Selected passage —
────────────────────────────────────────

Elmyr de Hory is considered to be the most famous and successful art forger of all time, but he didn’t originally begin his career with that job. His start was like that of many — a struggling original artist in the market — but he soon discovered his affinity for replicating Modernist art styles. In fact, he was so popular and sought after, that  paintings claimed to have been made by the forger himself, soon appeared after his death. Similar careers are commonplace in the art world, with many struggling artists also following Elmyr de Hory’s path in the hopes of making a living. 

Similar to Elmyr de Hory, Pei-Shen Qian, the center of the largest art fraud in American history, began as a struggling artist in Times Square. Quan falsely aged his paintings using tea bags, giving them exposure to the elements, and even using dirt from a vacuum cleaner. While simple sounding, along with the final forging of a well-known artist’s signature, Qian was able to fool many unsuspecting buyers.

Art forgeries are terribly commonplace in the market, yet rarely are they as often spoken of as art heists. The term ‘art heist,’ elicits thoughts of the movie Stolen or a late-night museum break-in. One imagines a dramatic, unsolved mystery. However, these movies don’t tend to present the full picture. Some art heists are not as cut and dry as they may appear to be.

For example, one painting, Frans Hals’ Two Laughing Boys with a Mug of Beer, had been stolen and returned for the third time in 32 years from The Museum Hofje van Mevrouw van Aerden in the Netherlands. The Van Gogh painting, Lentetuin, or Spring Garden, was stolen from a museum the artist’s birthday. In another art heist, a ceramic made by Picasso himself, and gifted to American novelist Ernest Hemingway, disappeared during the Cuban Revolution. It resurfaced when NFL player Steve Kough took it as payment from Pablo Escobar. A podcast, called Hemingway’s Picasso, about this specific heist, is available for listening here.

Well-known art heists like these went about as one would expect; a work of art was stolen, seizing headlines as investigators searched for the culprit. It turns out that only five to ten percent of stolen artworks are ever returned to their original owners. Luckily, however, some art heists are solved. Germany’s largest art theft occurred in 1979, where five paintings, including Alter Mann were taken. But the Friedenstein Castle theft, as it has now been coined, has one of the happier endings, with all five paintings eventually being found and returned some forty years later. 

Although some of the more famous art thefts like these occurred decades ago, art heists are by no means a thing of the past. In September 2021, a short-lived art heist was thwarted at the University of Kansas, where two students were charged with the theft of a Native American art exhibit; fortunately, the exhibit was later safely returned. And on October 19th, 2021 in Oakland, California, a thief smashed a window into artist Raymond L. Haywood’s gallery, making off with a print worth over $500.

────────────────────────────────────────

Provided data —
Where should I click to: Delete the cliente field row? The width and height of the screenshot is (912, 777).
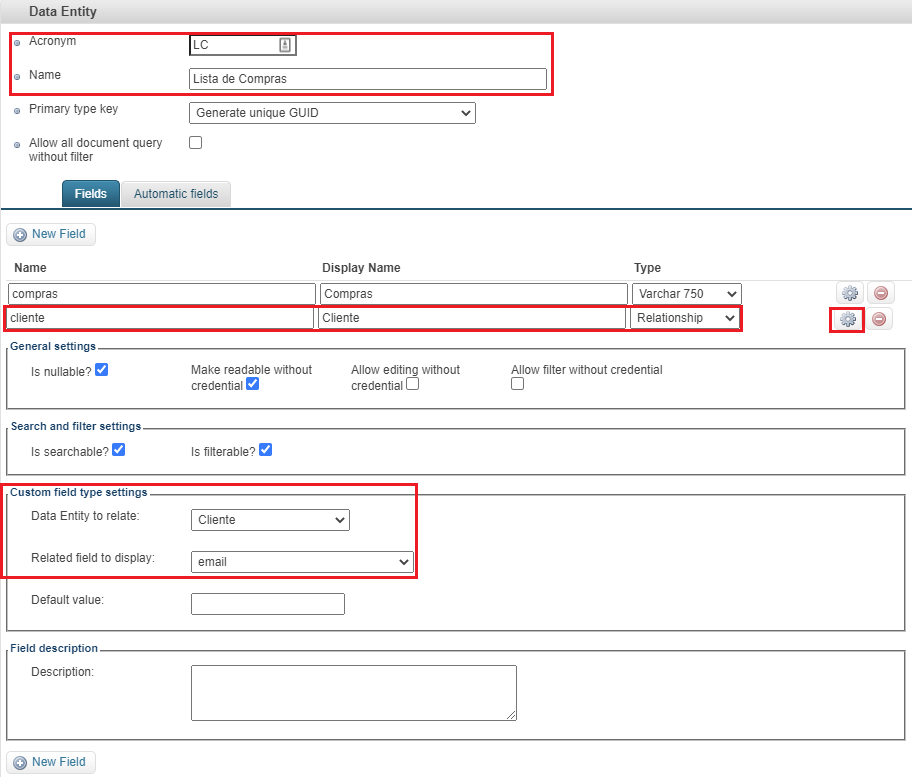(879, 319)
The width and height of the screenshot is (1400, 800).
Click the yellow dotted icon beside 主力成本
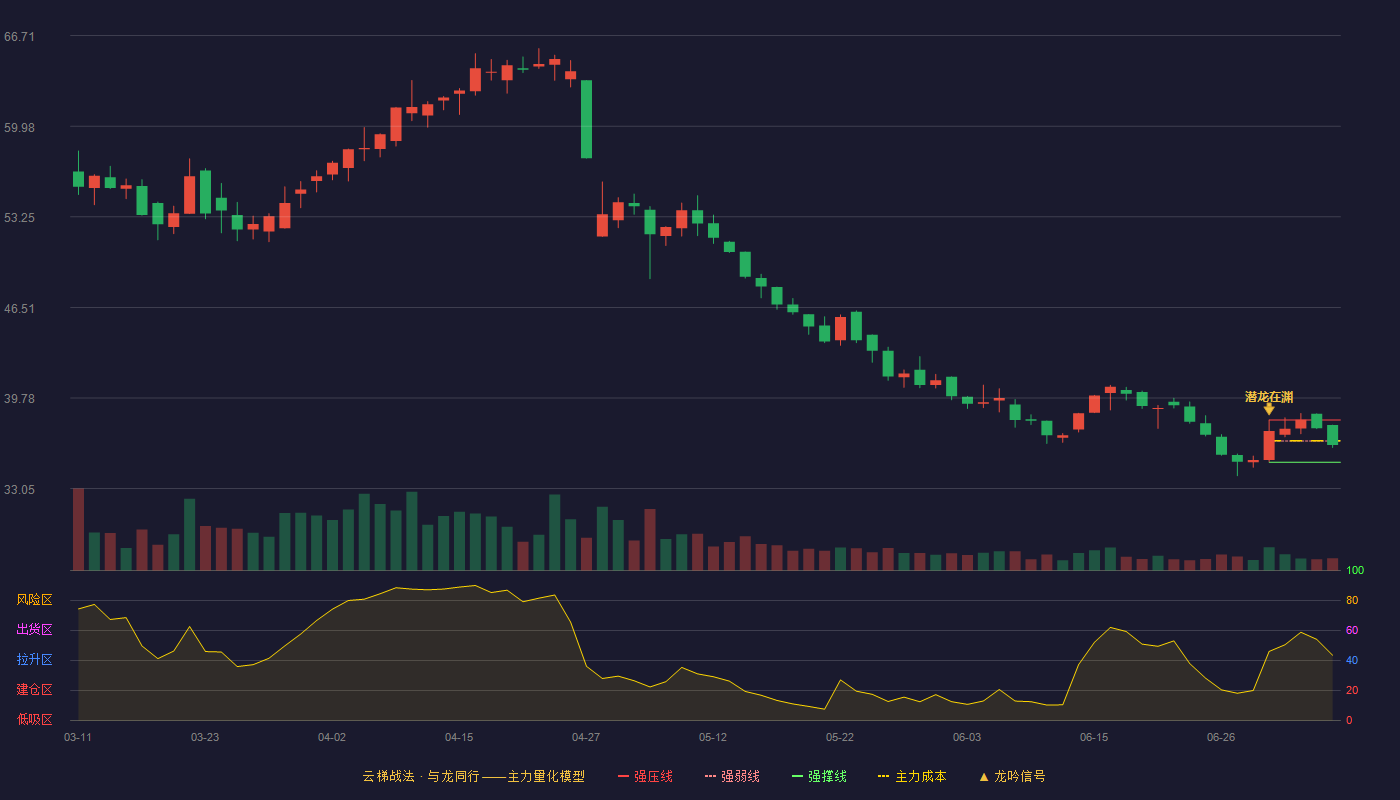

────────────────────────────────────────

Problem set —
**a)** For the passage on art forgeries and heists, decide whether each statement agrees with it: (i) Elmyr de Hory began his career as an art forger; (ii) only five to ten percent of stolen artworks are ever returned to their original owners; (iii) the five paintings taken in the Friedenstein Castle theft were never found. Answer yes or no for each and quote the words that decide it.
**b)** Answer these questions from the passage on art forgeries and heists, one per line:
(i) Where did Pei-Shen Qian begin as a struggling artist?
(ii) In what year did Germany’s largest art theft occur?
(iii) At which university was an art heist thwarted in September 2021?
**c)** Repeat the part of the passage on art forgeries and heists starting with "Similar to Elmyr" and going on through "appear to be.".

Responses for each task —
**a)**
(i) No: "he didn’t originally begin his career with that job"
(ii) Yes: "only five to ten percent of stolen artworks are ever returned to their original owners"
(iii) No: "with all five paintings eventually being found and returned some forty years later"

**b)**
(i) Times Square
(ii) 1979
(iii) The University of Kansas

**c)**
Similar to Elmyr de Hory, Pei-Shen Qian, the center of the largest art fraud in American history, began as a struggling artist in Times Square. Quan falsely aged his paintings using tea bags, giving them exposure to the elements, and even using dirt from a vacuum cleaner. While simple sounding, along with the final forging of a well-known artist’s signature, Qian was able to fool many unsuspecting buyers.

Art forgeries are terribly commonplace in the market, yet rarely are they as often spoken of as art heists. The term ‘art heist,’ elicits thoughts of the movie Stolen or a late-night museum break-in. One imagines a dramatic, unsolved mystery. However, these movies don’t tend to present the full picture. Some art heists are not as cut and dry as they may appear to be.